L’ascenseur s’arrête. Cling ! La porte s’ouvre. Un couloir, une porte. Une petite carte blanche avec un nom dessus. Le battant s’entrouvre, il est là, souriant. Vêtu de sa traditionnelle chemise noire. Je lui serre la main avec effusion. Nous échangeons quelques mots sur l’excellent concert (Don Giovanni de Mozart dans la version de Vienne). Il a une pointe d’accent chantant. Le maître accepte de me signer un autographe et, avant de nous quitter, précise que son anniversaire est le lendemain, c’est-à-dire le lundi 30 octobre.
Je quitte les lieux dans un état d’euphorie totale, chantonnant l’air du catalogue, le précieux morceau de papier soigneusement glissé dans la poche. Les grilles sont déjà fermées, un percussionniste allemand, méconnaissable une fois débarrassé de sa veste queue-de-pie est aussi perdu que moi. Nous retrouvons tant bien que mal le chemin de la sortie, de la rue, du bruit. Il fait sombre et un peu frais. Au loin, l’Arc de Triomphe vu de biais ressemble à une construction antique déformée par les dieux. La bouche de métro la plus proche est un navire avec ses lanternes de signalisation rouges. L’Allemand s’y engouffre, avec son lourd barda.

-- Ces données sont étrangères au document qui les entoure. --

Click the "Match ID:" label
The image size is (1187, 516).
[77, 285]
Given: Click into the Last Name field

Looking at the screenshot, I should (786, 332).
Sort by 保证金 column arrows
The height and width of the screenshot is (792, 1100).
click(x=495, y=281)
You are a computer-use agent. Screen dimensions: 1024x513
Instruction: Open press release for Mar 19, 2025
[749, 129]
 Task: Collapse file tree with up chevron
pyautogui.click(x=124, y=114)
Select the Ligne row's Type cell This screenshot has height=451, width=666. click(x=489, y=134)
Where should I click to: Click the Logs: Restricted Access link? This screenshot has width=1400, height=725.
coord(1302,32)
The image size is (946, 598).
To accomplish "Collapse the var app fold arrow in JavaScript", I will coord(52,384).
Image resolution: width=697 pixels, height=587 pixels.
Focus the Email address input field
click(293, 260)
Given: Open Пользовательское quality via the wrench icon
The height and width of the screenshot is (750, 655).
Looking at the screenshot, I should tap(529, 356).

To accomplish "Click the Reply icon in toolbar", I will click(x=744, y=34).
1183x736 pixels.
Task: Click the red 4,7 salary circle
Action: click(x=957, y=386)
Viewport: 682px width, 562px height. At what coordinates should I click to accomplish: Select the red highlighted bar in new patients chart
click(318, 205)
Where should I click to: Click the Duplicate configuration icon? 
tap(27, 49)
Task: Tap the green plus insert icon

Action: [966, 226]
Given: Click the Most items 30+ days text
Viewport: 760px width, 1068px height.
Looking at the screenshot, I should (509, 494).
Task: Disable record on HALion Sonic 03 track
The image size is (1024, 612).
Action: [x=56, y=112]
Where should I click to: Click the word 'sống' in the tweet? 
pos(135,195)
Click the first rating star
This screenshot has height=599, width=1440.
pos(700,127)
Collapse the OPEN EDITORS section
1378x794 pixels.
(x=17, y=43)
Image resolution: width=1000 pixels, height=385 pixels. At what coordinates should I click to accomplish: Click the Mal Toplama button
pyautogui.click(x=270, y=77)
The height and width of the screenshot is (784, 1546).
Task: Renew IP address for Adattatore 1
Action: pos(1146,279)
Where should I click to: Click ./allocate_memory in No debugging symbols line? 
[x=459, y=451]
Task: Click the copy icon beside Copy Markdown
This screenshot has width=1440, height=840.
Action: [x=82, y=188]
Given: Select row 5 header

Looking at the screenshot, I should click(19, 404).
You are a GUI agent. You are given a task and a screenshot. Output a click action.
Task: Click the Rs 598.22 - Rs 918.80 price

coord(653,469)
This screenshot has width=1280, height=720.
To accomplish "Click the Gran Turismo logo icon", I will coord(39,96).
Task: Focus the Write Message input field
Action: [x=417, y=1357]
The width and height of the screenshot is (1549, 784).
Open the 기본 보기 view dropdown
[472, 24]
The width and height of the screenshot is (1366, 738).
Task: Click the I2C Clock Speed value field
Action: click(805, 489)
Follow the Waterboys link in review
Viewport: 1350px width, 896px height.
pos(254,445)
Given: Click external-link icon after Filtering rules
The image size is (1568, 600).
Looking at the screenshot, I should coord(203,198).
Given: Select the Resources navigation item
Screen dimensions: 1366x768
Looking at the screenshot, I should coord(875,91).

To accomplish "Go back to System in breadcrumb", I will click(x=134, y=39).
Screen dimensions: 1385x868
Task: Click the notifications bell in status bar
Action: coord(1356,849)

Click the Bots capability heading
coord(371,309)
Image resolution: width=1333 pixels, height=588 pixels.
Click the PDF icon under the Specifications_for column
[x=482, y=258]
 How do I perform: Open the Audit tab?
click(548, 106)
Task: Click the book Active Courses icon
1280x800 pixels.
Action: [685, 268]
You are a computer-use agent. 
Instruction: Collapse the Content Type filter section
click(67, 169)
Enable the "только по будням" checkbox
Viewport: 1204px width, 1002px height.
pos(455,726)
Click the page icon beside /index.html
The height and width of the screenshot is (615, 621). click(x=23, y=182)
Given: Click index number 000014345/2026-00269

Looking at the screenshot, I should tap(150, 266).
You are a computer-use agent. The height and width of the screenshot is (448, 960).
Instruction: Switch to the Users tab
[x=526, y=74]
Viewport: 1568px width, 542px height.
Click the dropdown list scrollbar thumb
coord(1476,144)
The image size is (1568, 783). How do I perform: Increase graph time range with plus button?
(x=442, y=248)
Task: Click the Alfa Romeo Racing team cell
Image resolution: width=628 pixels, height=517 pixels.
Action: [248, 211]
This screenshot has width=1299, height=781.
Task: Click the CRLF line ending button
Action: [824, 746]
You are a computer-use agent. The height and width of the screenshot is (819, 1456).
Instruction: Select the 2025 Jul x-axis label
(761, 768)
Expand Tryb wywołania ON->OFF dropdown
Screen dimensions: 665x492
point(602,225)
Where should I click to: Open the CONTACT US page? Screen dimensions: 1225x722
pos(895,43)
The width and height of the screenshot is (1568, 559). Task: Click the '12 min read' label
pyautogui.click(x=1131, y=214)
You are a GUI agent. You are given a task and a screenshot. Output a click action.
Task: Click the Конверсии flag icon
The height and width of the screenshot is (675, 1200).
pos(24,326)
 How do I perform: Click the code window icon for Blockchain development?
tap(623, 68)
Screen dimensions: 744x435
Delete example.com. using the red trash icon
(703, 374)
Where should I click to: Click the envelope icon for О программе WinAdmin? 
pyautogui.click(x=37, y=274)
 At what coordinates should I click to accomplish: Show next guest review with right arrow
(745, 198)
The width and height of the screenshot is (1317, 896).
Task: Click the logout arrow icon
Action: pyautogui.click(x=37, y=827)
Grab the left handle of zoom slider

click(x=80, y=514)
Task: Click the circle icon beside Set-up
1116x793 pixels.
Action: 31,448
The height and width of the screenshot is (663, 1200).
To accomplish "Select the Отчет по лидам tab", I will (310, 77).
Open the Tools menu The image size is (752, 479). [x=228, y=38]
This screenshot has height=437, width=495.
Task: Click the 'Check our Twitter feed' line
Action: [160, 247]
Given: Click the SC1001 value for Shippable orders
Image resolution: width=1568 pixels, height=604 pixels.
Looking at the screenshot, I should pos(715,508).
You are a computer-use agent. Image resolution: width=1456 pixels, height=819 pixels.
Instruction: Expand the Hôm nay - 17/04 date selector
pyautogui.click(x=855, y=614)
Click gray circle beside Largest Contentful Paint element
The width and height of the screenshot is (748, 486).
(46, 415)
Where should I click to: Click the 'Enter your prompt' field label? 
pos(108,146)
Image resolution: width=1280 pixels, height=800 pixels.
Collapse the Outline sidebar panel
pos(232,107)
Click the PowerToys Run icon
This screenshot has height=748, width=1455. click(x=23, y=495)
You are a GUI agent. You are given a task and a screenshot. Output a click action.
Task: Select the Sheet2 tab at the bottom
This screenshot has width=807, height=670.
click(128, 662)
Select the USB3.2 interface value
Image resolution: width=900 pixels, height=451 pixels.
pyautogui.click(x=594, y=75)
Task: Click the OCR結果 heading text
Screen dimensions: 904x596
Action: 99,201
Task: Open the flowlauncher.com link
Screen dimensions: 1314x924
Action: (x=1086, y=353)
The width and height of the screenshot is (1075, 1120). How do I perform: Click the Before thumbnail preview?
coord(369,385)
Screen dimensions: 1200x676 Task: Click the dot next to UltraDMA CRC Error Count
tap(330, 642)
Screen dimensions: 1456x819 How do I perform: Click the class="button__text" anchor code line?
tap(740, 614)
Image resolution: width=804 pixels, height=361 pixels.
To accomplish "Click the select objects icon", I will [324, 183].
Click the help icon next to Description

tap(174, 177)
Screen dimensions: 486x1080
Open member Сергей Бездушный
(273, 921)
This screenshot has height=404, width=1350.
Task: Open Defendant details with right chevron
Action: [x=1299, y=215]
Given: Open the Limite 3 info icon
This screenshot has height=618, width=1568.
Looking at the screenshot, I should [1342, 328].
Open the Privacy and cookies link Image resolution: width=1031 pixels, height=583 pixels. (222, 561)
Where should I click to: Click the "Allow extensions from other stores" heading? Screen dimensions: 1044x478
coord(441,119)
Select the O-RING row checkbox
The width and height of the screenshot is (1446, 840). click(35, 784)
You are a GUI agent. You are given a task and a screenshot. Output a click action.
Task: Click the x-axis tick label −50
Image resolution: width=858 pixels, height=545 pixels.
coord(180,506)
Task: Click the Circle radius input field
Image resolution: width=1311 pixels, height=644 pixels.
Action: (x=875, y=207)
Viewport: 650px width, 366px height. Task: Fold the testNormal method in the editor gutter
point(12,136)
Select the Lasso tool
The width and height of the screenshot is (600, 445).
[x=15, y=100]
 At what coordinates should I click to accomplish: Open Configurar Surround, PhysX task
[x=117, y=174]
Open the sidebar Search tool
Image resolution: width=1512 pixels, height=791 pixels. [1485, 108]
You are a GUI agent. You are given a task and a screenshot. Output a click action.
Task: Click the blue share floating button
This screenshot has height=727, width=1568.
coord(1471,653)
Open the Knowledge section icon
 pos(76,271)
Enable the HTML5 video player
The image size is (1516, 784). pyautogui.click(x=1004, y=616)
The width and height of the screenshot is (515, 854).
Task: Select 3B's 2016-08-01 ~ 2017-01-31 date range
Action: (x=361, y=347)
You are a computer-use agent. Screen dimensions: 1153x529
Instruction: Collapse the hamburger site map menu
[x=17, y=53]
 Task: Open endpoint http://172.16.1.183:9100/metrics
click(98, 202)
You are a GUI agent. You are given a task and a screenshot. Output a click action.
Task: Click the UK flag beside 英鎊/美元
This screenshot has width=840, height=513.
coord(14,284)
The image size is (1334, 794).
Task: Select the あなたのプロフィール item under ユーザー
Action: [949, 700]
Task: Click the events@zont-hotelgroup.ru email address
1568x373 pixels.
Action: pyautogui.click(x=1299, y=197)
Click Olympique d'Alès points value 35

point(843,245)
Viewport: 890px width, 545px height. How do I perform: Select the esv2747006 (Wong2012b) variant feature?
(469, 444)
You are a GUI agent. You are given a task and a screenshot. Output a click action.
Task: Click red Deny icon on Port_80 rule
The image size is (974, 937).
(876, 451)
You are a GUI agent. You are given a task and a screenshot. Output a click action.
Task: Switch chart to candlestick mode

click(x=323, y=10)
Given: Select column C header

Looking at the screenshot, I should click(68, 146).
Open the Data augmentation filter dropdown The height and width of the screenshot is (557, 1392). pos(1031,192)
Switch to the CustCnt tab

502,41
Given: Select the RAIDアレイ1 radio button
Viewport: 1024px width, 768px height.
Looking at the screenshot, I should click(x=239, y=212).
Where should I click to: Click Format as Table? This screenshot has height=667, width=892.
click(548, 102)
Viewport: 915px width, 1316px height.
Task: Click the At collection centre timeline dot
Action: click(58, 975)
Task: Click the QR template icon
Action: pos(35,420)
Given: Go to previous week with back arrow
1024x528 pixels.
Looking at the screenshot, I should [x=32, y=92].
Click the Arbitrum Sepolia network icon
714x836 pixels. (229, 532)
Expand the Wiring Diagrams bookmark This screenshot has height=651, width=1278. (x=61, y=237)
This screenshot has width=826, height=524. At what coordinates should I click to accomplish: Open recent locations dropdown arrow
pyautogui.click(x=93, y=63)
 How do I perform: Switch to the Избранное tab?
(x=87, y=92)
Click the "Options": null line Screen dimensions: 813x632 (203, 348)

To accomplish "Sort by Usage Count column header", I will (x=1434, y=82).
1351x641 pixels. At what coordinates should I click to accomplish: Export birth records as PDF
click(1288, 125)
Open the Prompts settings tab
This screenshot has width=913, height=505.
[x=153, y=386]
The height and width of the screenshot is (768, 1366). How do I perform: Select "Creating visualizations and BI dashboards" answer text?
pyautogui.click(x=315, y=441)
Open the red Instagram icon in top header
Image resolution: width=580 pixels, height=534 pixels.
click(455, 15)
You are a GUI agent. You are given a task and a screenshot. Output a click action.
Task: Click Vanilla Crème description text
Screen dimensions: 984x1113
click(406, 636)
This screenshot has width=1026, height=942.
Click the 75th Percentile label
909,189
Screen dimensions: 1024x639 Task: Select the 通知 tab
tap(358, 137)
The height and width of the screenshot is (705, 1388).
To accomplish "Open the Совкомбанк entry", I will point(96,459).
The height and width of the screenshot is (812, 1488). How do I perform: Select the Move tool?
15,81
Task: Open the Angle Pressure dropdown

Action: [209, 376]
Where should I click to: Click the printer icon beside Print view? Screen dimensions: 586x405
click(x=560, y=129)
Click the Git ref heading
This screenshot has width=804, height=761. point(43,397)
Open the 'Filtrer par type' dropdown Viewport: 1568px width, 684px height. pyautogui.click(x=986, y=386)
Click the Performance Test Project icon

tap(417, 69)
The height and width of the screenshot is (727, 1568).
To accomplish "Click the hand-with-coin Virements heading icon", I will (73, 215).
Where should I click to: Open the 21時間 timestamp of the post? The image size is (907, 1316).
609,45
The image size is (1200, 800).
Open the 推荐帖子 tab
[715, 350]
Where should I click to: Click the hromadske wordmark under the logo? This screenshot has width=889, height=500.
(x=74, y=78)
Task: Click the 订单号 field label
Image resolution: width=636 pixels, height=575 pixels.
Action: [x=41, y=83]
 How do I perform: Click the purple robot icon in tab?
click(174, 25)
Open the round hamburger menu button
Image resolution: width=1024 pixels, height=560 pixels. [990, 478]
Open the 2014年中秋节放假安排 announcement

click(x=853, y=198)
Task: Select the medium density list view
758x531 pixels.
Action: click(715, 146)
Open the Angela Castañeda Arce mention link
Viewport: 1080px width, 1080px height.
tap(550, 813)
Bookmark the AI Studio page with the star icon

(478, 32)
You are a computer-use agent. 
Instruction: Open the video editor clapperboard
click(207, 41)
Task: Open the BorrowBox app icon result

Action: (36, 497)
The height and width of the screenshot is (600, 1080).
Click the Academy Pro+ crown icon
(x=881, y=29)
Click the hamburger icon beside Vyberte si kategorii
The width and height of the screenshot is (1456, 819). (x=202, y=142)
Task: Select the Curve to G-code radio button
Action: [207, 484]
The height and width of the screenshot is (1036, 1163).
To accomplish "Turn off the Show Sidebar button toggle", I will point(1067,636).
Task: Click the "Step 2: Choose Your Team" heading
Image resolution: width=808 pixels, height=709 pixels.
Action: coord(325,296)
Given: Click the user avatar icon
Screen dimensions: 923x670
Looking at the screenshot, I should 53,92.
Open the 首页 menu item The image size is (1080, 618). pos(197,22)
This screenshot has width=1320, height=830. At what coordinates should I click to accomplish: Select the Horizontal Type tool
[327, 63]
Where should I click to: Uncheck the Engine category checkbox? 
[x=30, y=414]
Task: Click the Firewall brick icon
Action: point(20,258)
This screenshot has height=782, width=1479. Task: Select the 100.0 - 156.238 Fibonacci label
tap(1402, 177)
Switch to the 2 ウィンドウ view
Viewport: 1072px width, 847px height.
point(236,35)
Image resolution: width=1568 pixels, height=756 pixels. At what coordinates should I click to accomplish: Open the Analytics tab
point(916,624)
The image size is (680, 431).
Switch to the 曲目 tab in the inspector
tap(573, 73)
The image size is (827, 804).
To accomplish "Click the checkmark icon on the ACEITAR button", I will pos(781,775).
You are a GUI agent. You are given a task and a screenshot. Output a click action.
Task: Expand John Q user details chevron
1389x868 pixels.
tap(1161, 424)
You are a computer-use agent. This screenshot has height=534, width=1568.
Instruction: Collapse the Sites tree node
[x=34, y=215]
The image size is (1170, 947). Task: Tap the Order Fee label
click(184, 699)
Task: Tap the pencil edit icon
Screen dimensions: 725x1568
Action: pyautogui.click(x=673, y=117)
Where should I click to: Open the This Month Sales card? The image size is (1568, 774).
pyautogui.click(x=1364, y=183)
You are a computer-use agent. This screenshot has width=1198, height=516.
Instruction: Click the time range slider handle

Retrouvant mes esprits, je tente de me remémorer les paroles historiques de René Jacobs : « Oui, Don Giovanni, c’est un jeune, il ne sait pas encore ce qu’il fait. A la fin de l’œuvre, il sait qu’il va mourir mais il joue avec la mort ». Je me dis que j’aurais aimé lui parler plus longtemps, revenir sur ses anciens enregistrements de Monteverdi et ses Leçons de Ténèbres de Couperin avec Christie, puis ses débuts comme chef d’orchestre. Evoquer le timbre particulier de sa voix, lui demander quels sont ses souvenirs les plus marquants. Non, le chef est reparti avec son talent et ses mystères. 60 ans déjà ! Souhaitons donc à René Jacobs un très joyeux anniversaire, et encore de nombreuses découvertes musicales.